Farris said the religious bias perpetrated by the Obama administration is “palpable.”

Under current U.S. law, “persons who have been persecuted or fear they will be persecuted on account of race, religion, nationality, and/or membership in a particular social group or political opinion” are eligible for asylum in the U.S. Upon arriving in the U.S., asylum-seekers file a petition for asylum. The petition is first seen in the Immigration Court, where an immigration judge rules upon it.

Then, either the petitioner or the government may appeal the decision made by the immigration judge to the Board of Immigration Appeals. After the Board of Immigration Appeals issues its decision, a few specific types of cases, asylum among them, may be appealed to the federal circuit overseeing the jurisdiction where the petitioner lives (in the Romeike case, it’s the 6th circuit).

There are nearly 12 million illegal immigrants at the very lowest estimates living in the United States. You’d think the Obama administration could find a place for eight immigrants who want to live here legally.

Oh yeah… they’re white Christians. Forgot. Never mind.

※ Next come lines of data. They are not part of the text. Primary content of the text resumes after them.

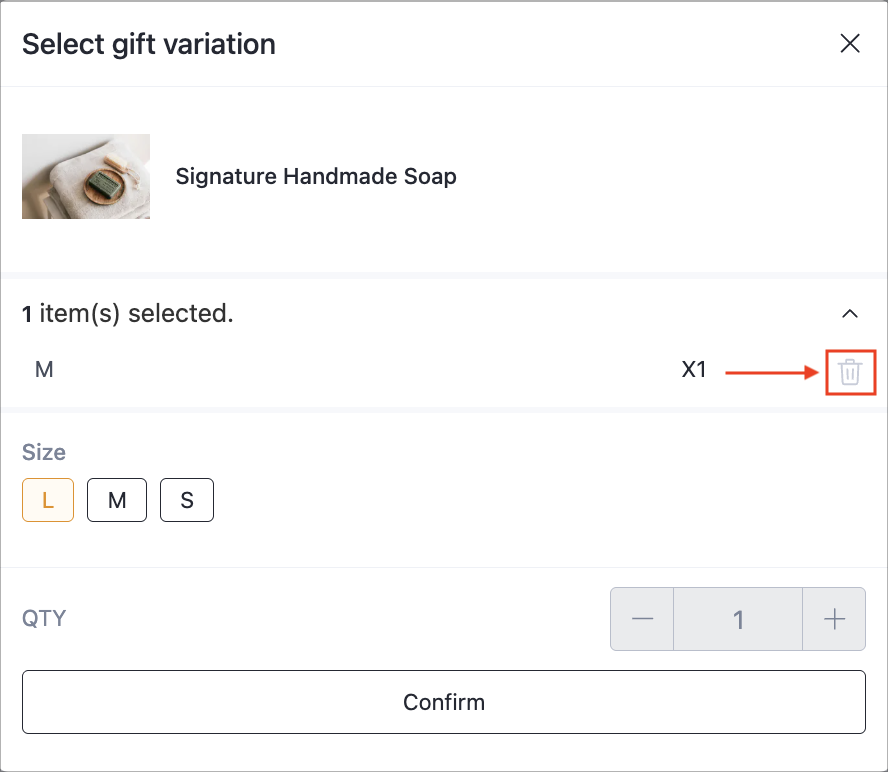Decrease quantity with the minus button
888x772 pixels.
pos(642,619)
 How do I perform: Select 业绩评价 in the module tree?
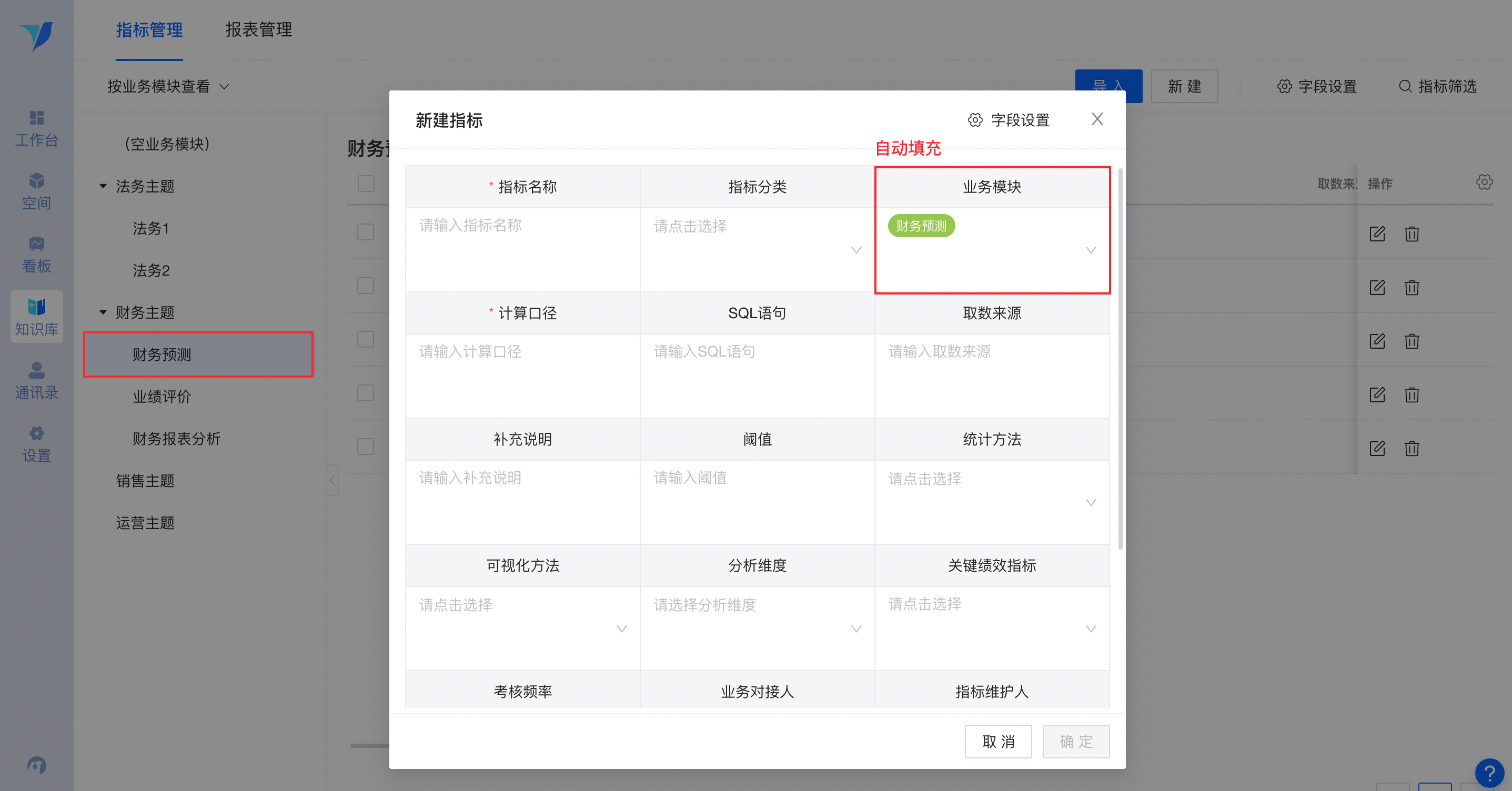coord(162,397)
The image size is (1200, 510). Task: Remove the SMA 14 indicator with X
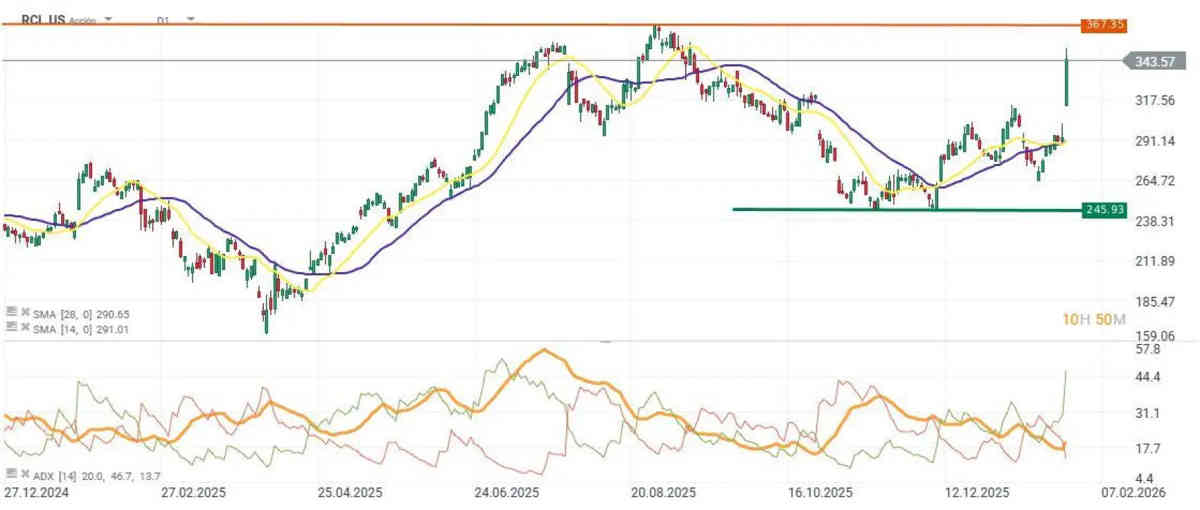point(23,326)
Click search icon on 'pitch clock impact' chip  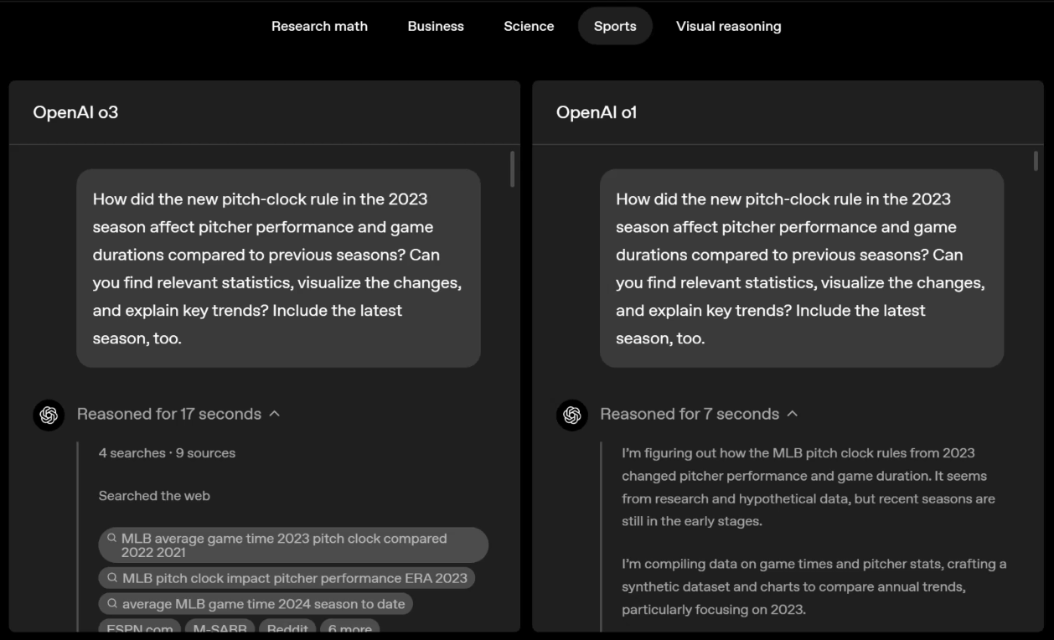pos(112,578)
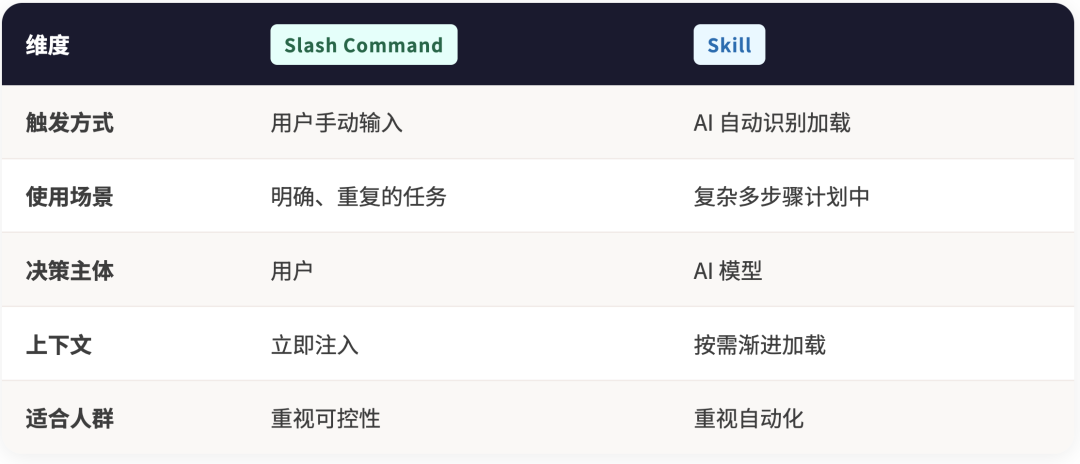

“It’s a denial of the essence of America,” he said. “The Pilgrims left England to go to Holland to seek religious freedom. They came here to seek religious freedom and parental rights for their children. Had this administration been waiting at Plymouth Rock, they would’ve told the Pilgrims to go back home.”

They came to our shores longing to be free. They left their homeland to escape religious persecution. Please, sir. Welcome them to our land with open arms. Bestow upon them a small measure of grace so they might be able to raise their children in the land of the free, the home of the brave.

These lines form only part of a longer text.